One specific passage really challenged me:
If our society has lost good reasons for getting married and having children, we appear even more so to have lost good reasons for staying single. About the best we can muster, in regard to staying single, is that we do not want to be “tied down,” or we want “to keep our options open.” Yet for those who are on the adventure called discipleship, singleness becomes a sign that the church lives by hope rather than biological heirs, that brothers and sisters come not through natural generation but through baptism, that the future of the world and the significance of our future is ultimately up to God rather than us. The telos, the end, gives meaning to our choices. Ultimately there is for us only one good reason to get married or to stay single, namely, that this has something to do with our discipleship. (Page 66)
Now, if you’re still here, some reflection.
I suppose I am guilty of regarding singleness for the kingdom of God in rather the same way I would regard it in relation to a career: So I can be better at what I do. In the way someone might stay single to devote time to a job, I thought I would remain single in order to devote time to Church.
Though this does not seem to be the case.
God does not need me to remain single in order to devote more time to his Church. Frankly, he doesn’t need me to do anything for his Church. It is his body which I have the privilege of being a part of.

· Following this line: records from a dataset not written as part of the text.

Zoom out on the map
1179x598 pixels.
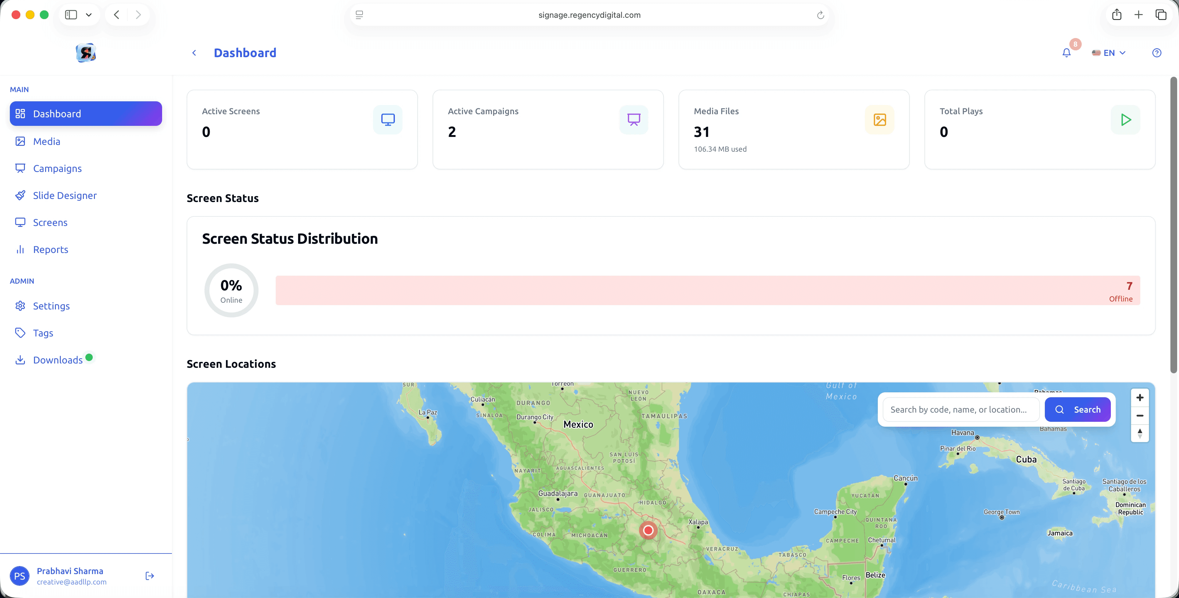(1140, 415)
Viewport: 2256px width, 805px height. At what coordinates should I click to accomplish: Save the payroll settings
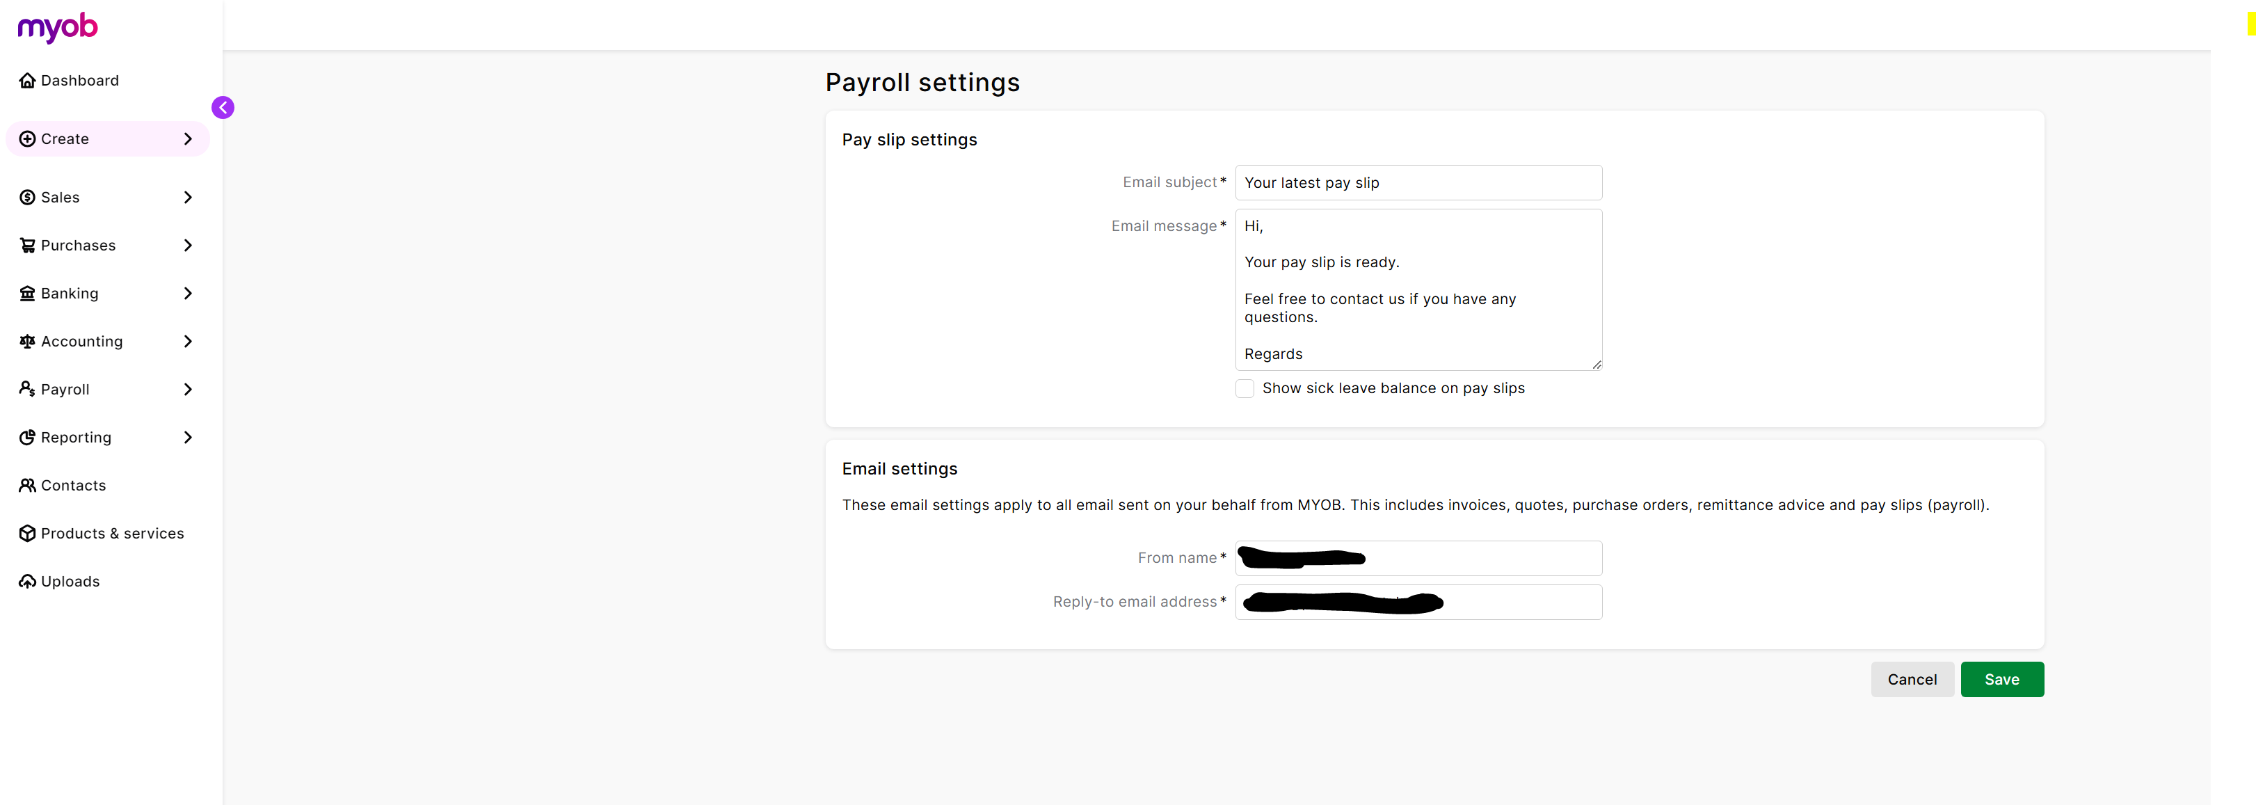[2002, 679]
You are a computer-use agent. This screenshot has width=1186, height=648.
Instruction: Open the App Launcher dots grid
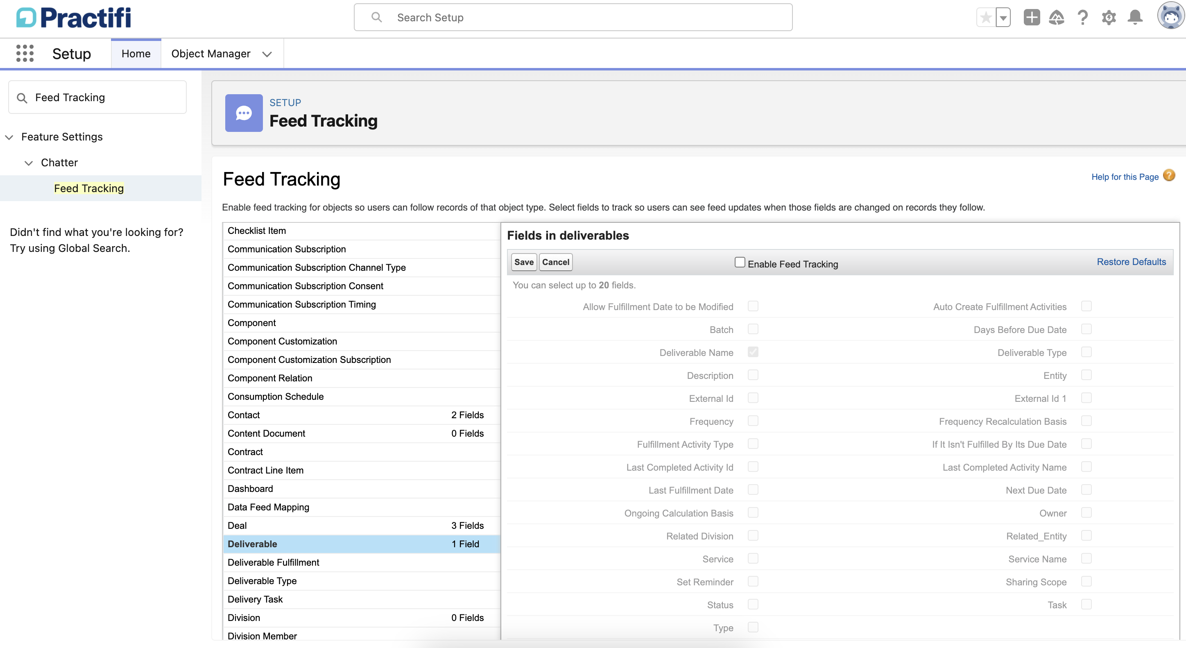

Then, if I am called to singleness in my journey of discipleship – my journey of becoming more like Christ, perhaps the way in which God is moulding me is to be a beacon of faith, faith that the Church exists by faith and not by procreation.
Now, thats not to say those who marry are not saying that, and marriage is discussed very helpfully in the book. Marriage is the faith that in God’s kingdom, it is safe and reasonable to become intimate with one person for your whole life, when the world would have us become strangers.
Marriage demonstrates to me that true, intimate community can exist because of God. Then I am single to demonstrate that this community exists by faith and obedience.
This book is a great challenge to stop engaging the world on the worlds terms (Liberal, Conservative, Secular, Religious…) and to start engaging with God in his redeeming story, reflecting his character and shining his glory.